In fibromyalgia research, there was a decent trial of Low-Dose Naltrexone (LDN) that unfortunately did not find a significant benefit in relieving pain. This is important because some physicians prescribe LDN to ME/CFS patients believing it has been shown to work in fibromyalgia. The Open Medicine Foundation is currently planning a randomized trial of LDN in ME/CFS patients that might provide more information on its usefulness.

Lastly, a large, randomized trial published in the Lancet tested low-dose oral amitriptyline for irritable bowel syndrome (IBS, just like fibromyalgia a frequent comorbidity of ME/CFS). The tricyclic antidepressant had a beneficial effect on IBS symptoms but unfortunately, the effect was rather small.

Honorable mentions

We end our review with two honorable mentions.

Home-based testing

The first study implemented a home-based testing protocol to measure physiological responses to everyday activities in ME/CFS. The physiotherapists of Physios for ME visited the homes of 17 ME/CFS patients with their portable metabolic assessment devices. Blood pressure, heart rate, oxygen saturation, and lactic acid were assessed during a range of everyday positions and activities. Examples were sitting for 5 minutes, preparing breakfast, washing yourself, walking upstairs, etc. The researchers found that ME/CFS patients often exceeded their anaerobic threshold during these everyday activities.

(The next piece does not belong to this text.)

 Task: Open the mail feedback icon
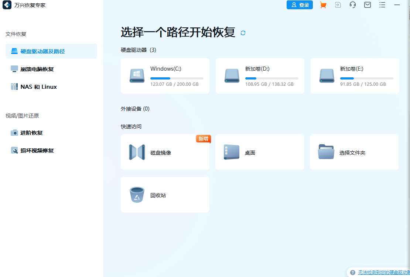367,5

Although this is just a feasibility study, it could provide a new framework for testing ME/CFS patients during PEM. Current studies often focus on short and intense exercises such as a bicycle test to provoke PEM which may lead to misleading results. For example, some ME/CFS patients have indicated that the trip to the doctor already caused PEM before they were on the exercise bike. Measuring physiological responses in patients’ homes after everyday activities may lead to a more accurate assessment of PEM.  

The FUNCAP questionnaire

The other honorable mention is the FUNCAP questionnaire developed by Kristian Sommerfelt and Trude Schei of the Norwegian ME Association. It consists of 55 questions to assess the functional capacity of ME/CFS patients, for example, for disability benefits or insurance purposes. It asks about various day-to-day tasks such as ‘showering standing up’, ‘having a conversation for approximately 5 minutes’, ‘going to a shop for groceries’, ‘using public transport’ etc. There is also a shorter version with 27 questions for international research. Both versions are available for free here (see the supplementary material).

The great thing about FUNCAP is that it was developed with strong patient consultation (there were multiple survey rounds where respondents could provide feedback) and that it takes PEM into account. Other functional assessments usually present a list of activities or tasks and expect a yes or no answer: can you do this or not? For ME/CFS patients, the correct answer is often more complex. They might be able to overexert themselves and do the activity once but will then become sicker, forcing them to reduce their other activities. FUNCAP therefore presents you with 7 options. For each suggested activity you can answer:

• 0: I cannot do this.
• 1: My capacity will be severely reduced for at least three days.
• 2: I can do little else on the same day and for one or two days afterward.
• 3: I can do little else on the same day.
• 4: I must limit other activities on the same day.
• 5: This rarely affects other activities.
• 6: Unproblematic – does not affect other activities.

Hopefully, this FUNCAP questionnaire will be further tested and used by ME/CFS researchers.

That’s a wrap! If you missed any important ME/CFS study that we omitted in our review, feel free to post them in the comment section below.

Big thanks to everyone at the Science for ME forum whose thoughtful discussions and detailed analyses of papers have helped us immensely in creating this yearly review.

Happy Holidays and a great 2024 to all!